Jerry Day Wrote:
-------------------------------------------------------
> Russ:
>
> The building was and still is red. That was the
> standard D&RGW color for buildings, water tanks,
> etc. in the 20s, 30s and earlier.
>
> You know after this being debated for more than 40
> years it is getting to be a bit boring. No one has
> been able to come up with definitive proof of
> green on narrow gauge engines that would hold up
> in a court of law, yet folks keep seeing green in
> B&W photos becasue they want it to be green.
>
> I doubt if it will ever end as the D&RGW did not
> keep detailed records of paintings and I am pretty
> sure no good color photo will show up.
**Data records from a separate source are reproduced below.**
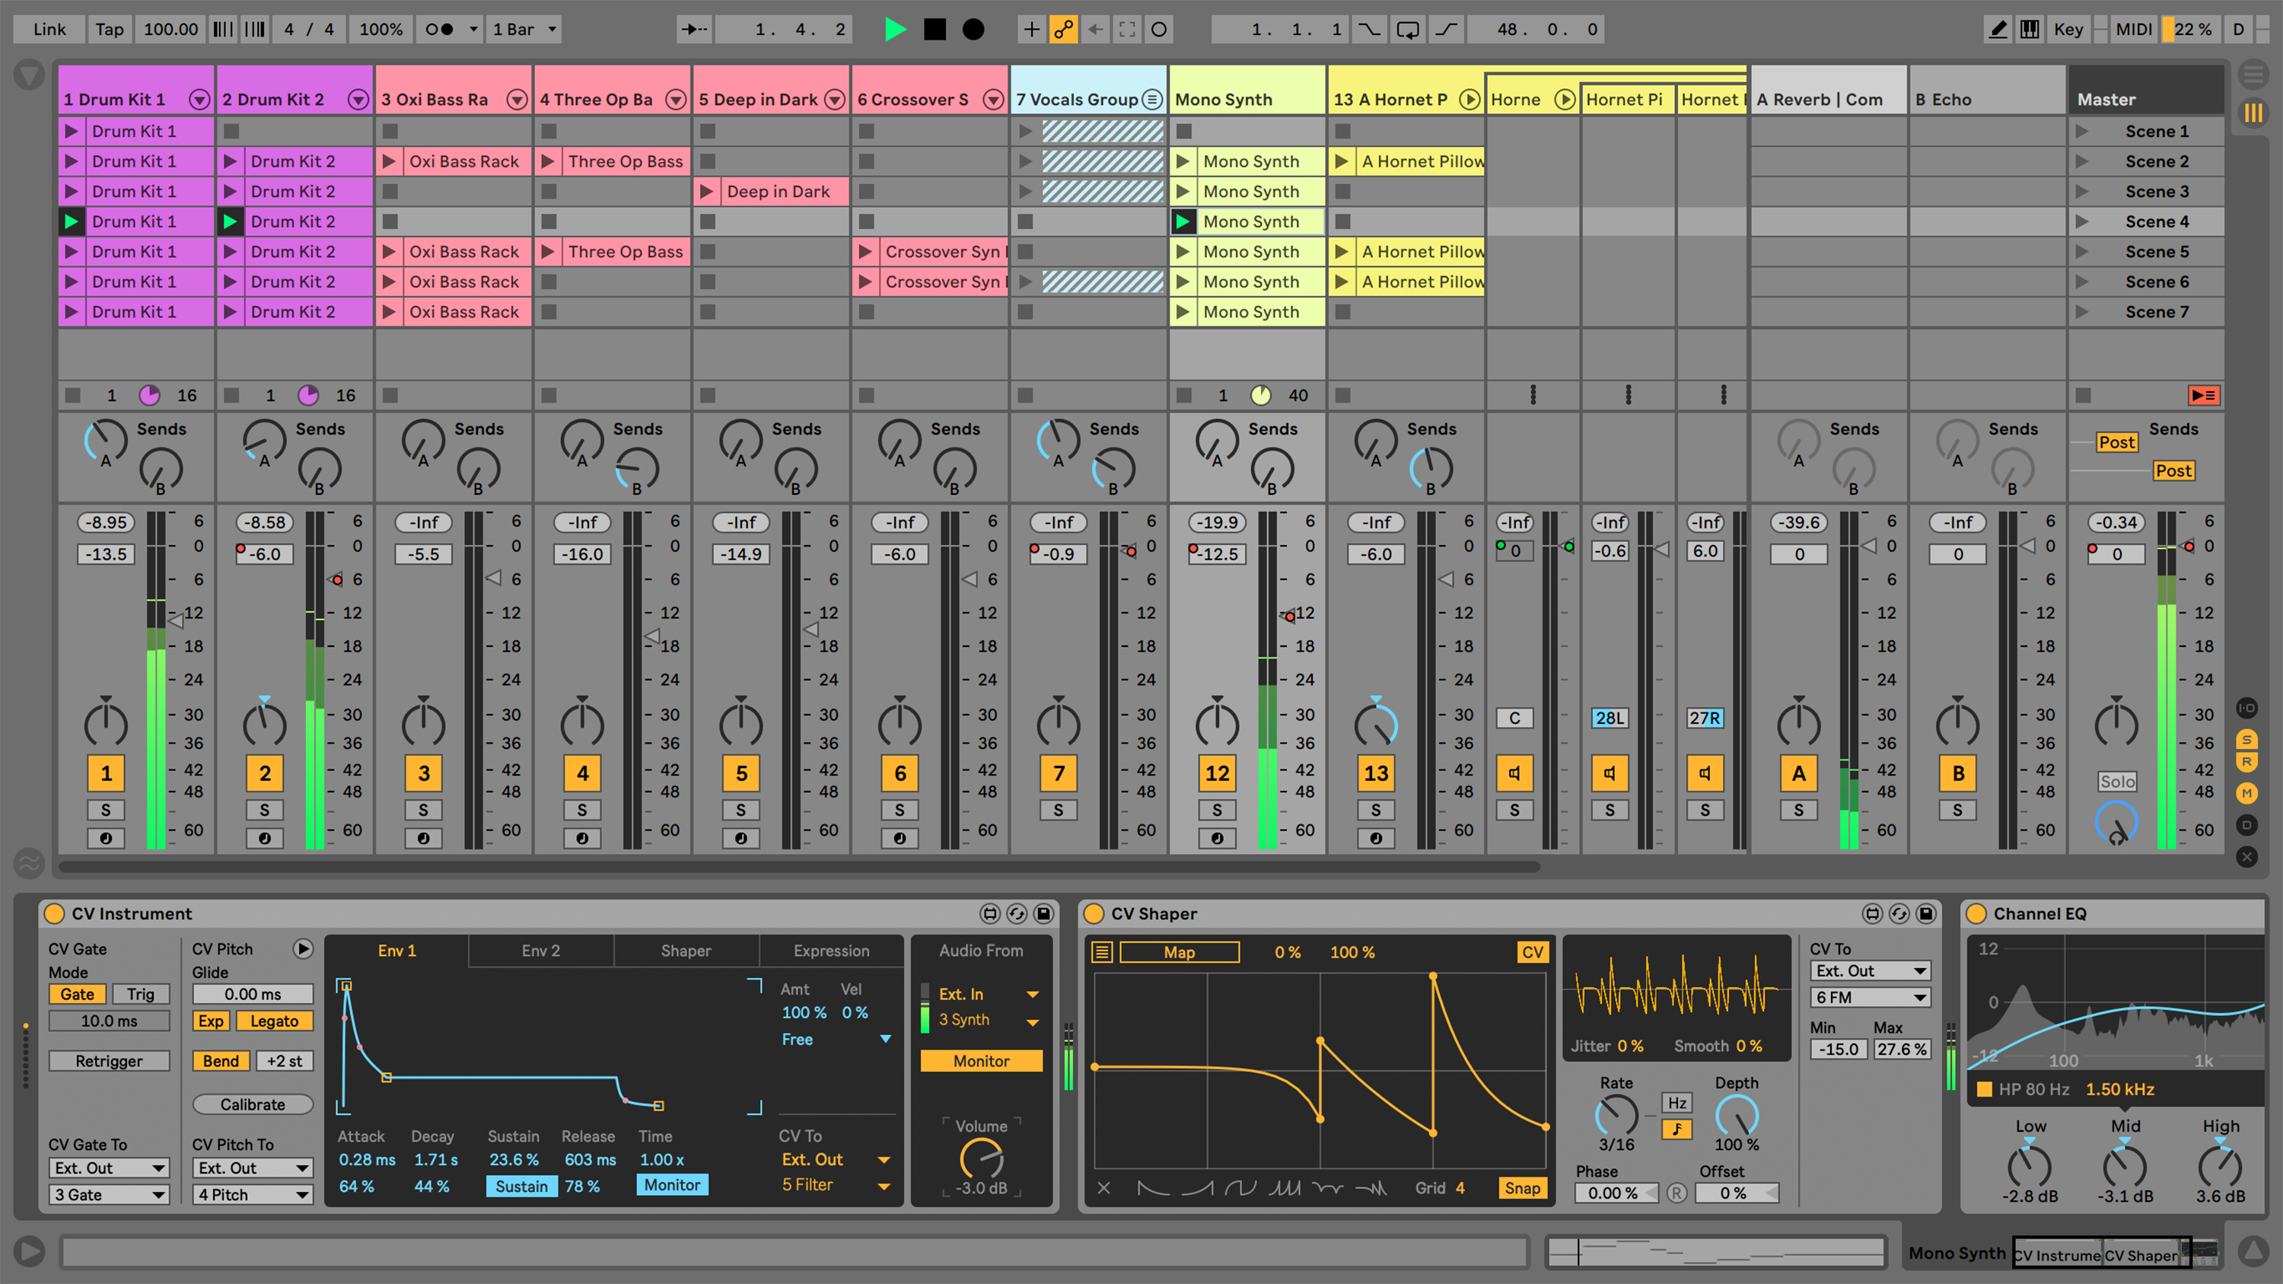Open the 1 Bar quantization dropdown

tap(523, 29)
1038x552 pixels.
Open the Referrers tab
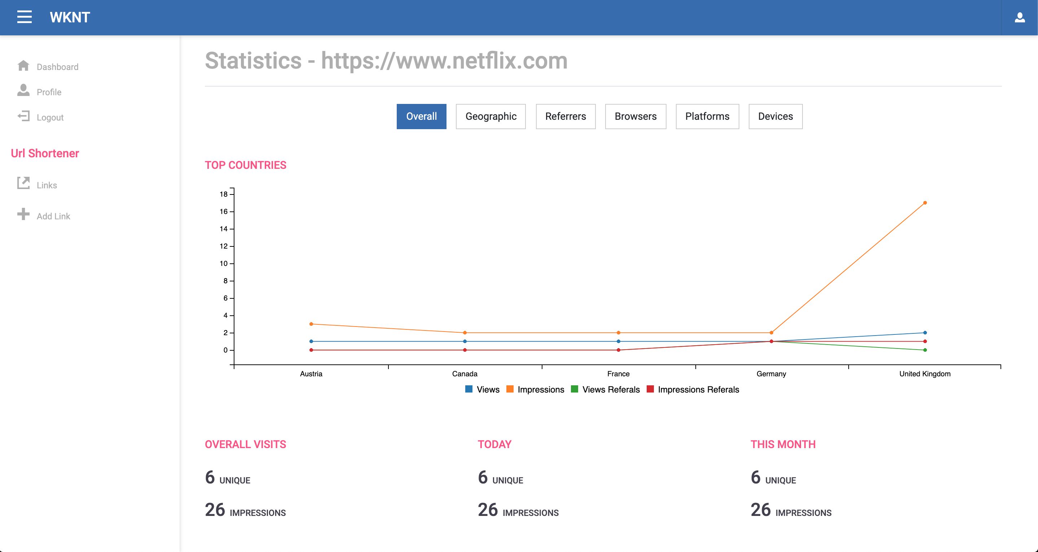coord(565,117)
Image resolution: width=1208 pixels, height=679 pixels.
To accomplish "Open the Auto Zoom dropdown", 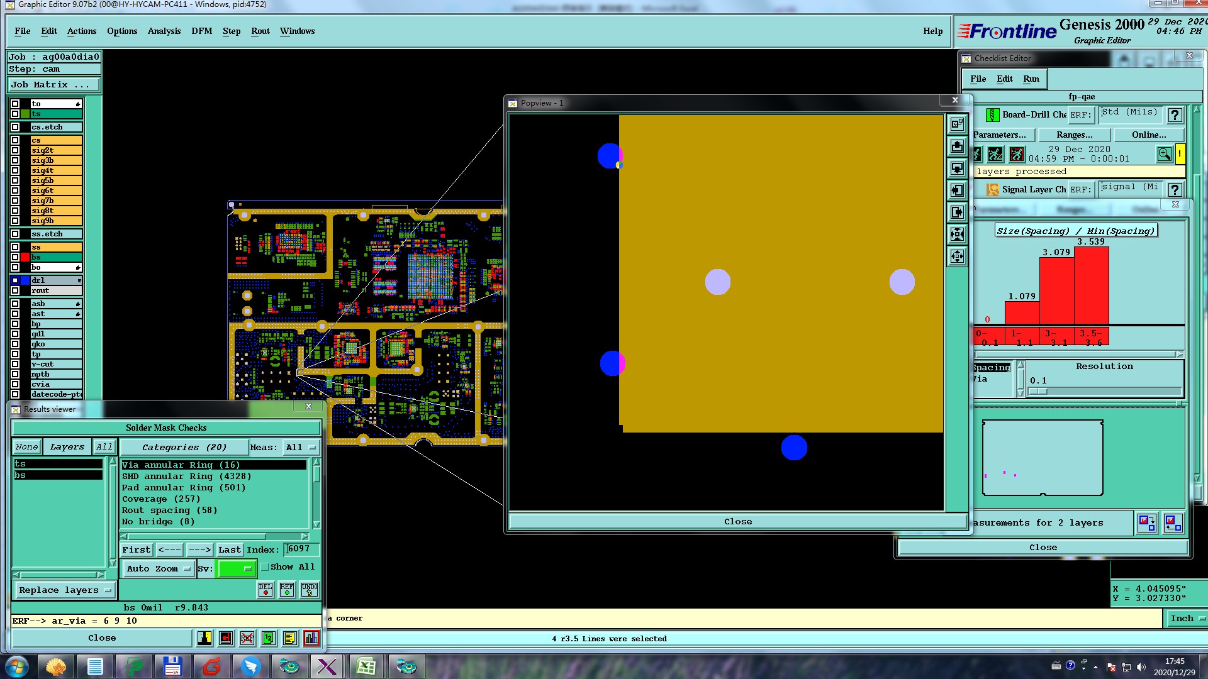I will click(159, 569).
If I am
> wrong, I will be the first to eat crow, but I am
> pretty sure I will not have to look for the
> katsup.
>
> Jerry Day
Jerry,
I'm with you on this one--this subject does tend to get very boring. I for one think if they want to think it's green let them think it. They can't prove it, but if it makes them feel better or if it justifies them having a model painted that way then I'm all for it. The truth is until there is solid proof I'm with Jerry--we do know of two occasions where a green boiler was in service the 499 and 489 on the Rocky trips. There is so much other great narrow gauge topics to discuss--hope we don't have this one any more. If your curious about this topic--search the archives there are pages of it. Ok I'll stop now---now back to our regularly scheduled program.
William
aka drgwk37
Edited 2 time(s). Last edit at 03/07/2010 02:06PM by drgwk37.